Une place à défendre!

Depuis la guerre d’Indépendance jusqu’aux années 1850, des canons se dressent sur les remparts de Coteau-du-Lac. C’est qu’il faut protéger cette fortification, la plus rapprochée de Montréal, en allant vers l’amont du fleuve. Les plus imposantes pièces d’artillerie y sont des canons de 24 livres, montés sur des affûts à pivots pour les orienter rapidement. Cette dénomination ne dénote pas le poids de l’arme, mais bien celle de son projectile. Ils sont pointés vers le fleuve à partir du bastion tréflé et de l’entrée en amont du canal. Avec une charge de poudre noire d’environ 8 livres, les canons de 24 peuvent envoyer leur projectile jusqu’à 1 km. Les ennemis qui voudraient dépasser le fort en voguant sur le Saint-Laurent se trouvent ainsi à la merci du feu britannique.

Quant à la forme dentelée des remparts, elle ne présente aucun angle mort pour les défenseurs. Ainsi, les attaquants ne peuvent pas approcher à couvert le pied du mur. C’est justement pour repousser une attaque terrestre que des canons de 18 livres pointent vers l’intérieur des terres, par les embrasures des remparts.

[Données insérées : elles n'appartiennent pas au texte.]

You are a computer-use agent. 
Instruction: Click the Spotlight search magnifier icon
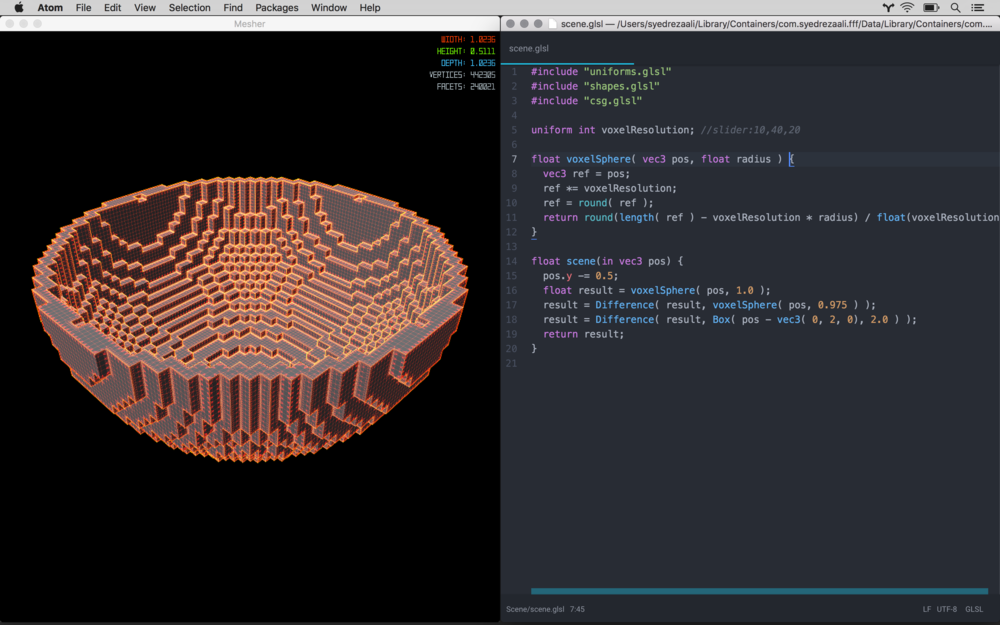[955, 8]
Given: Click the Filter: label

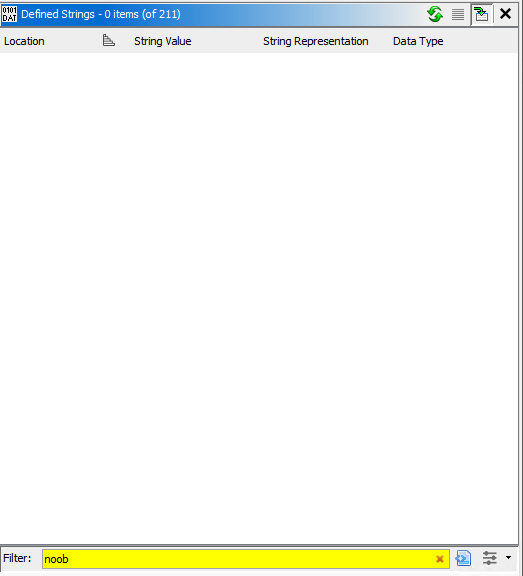Looking at the screenshot, I should (17, 558).
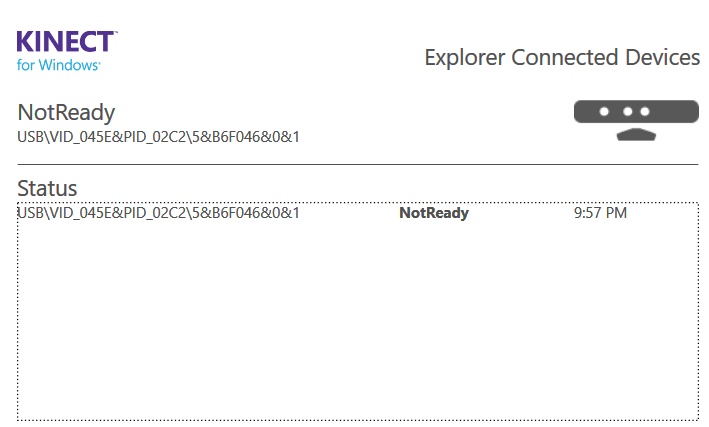Click the right lens dot on sensor icon
The height and width of the screenshot is (427, 709).
pyautogui.click(x=645, y=111)
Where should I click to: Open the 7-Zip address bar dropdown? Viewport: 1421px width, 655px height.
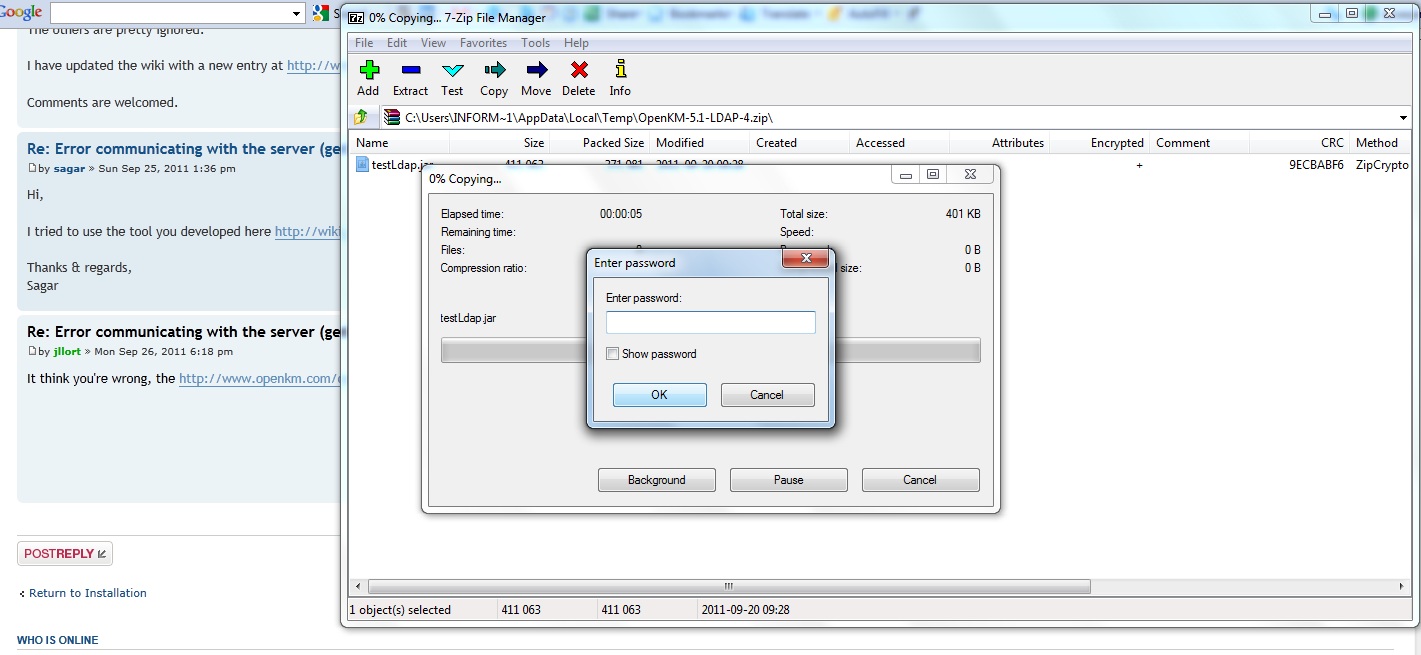(x=1404, y=117)
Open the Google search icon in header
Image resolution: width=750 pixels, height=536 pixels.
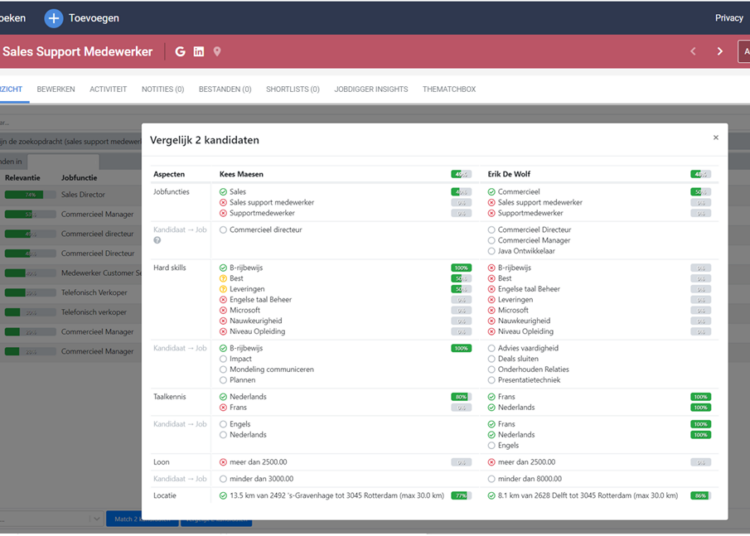[180, 52]
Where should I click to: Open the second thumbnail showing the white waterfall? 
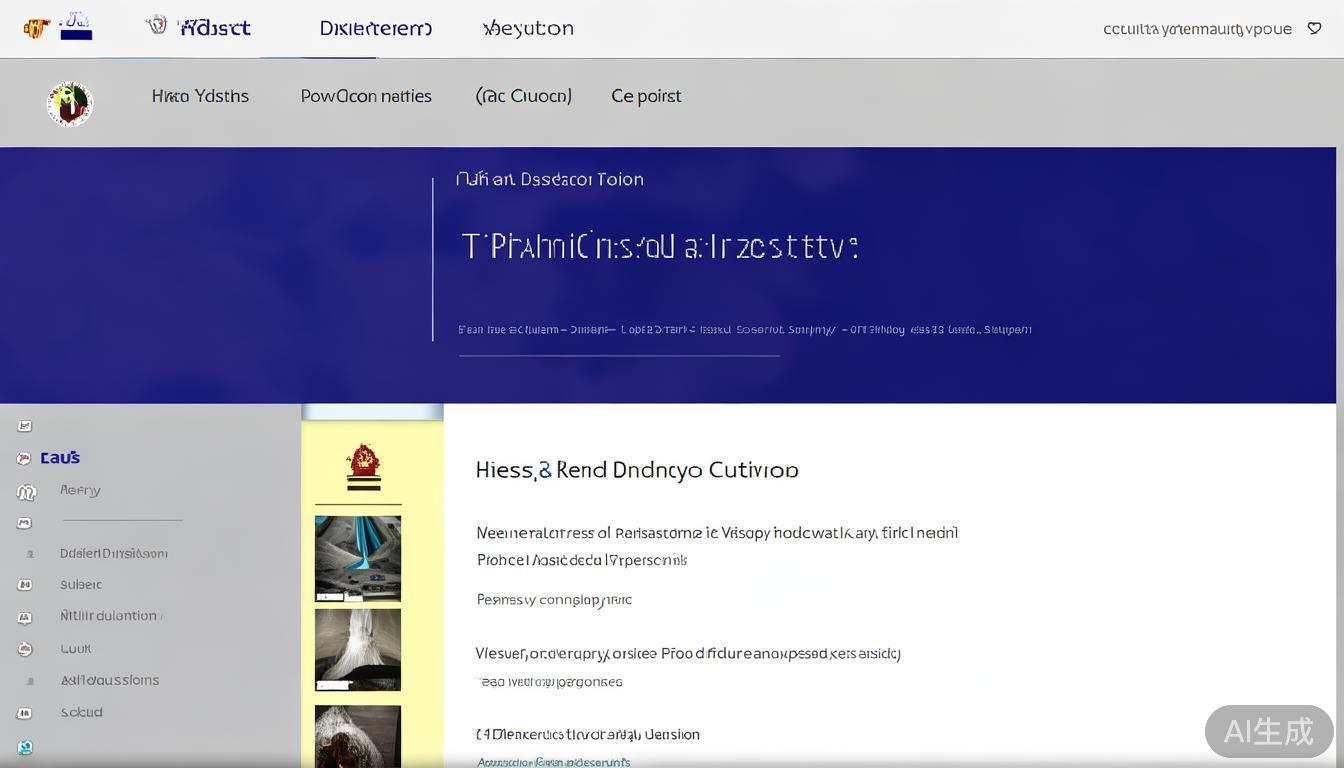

Saviez-vous que le tube d’un canon de 24 livres peut faire jusqu’à 9 1/2 pieds (2 896 m) de long et peser jusqu’à 50 ½ quintaux (5 636 livres ou 2 562 kg)? Soulever une telle masse pour la poser sur ses affûts et la retirer est une manœuvre délicate qui exige le recours à un trépied de levage à palan, qui porte le nom imagé de « chèvre ».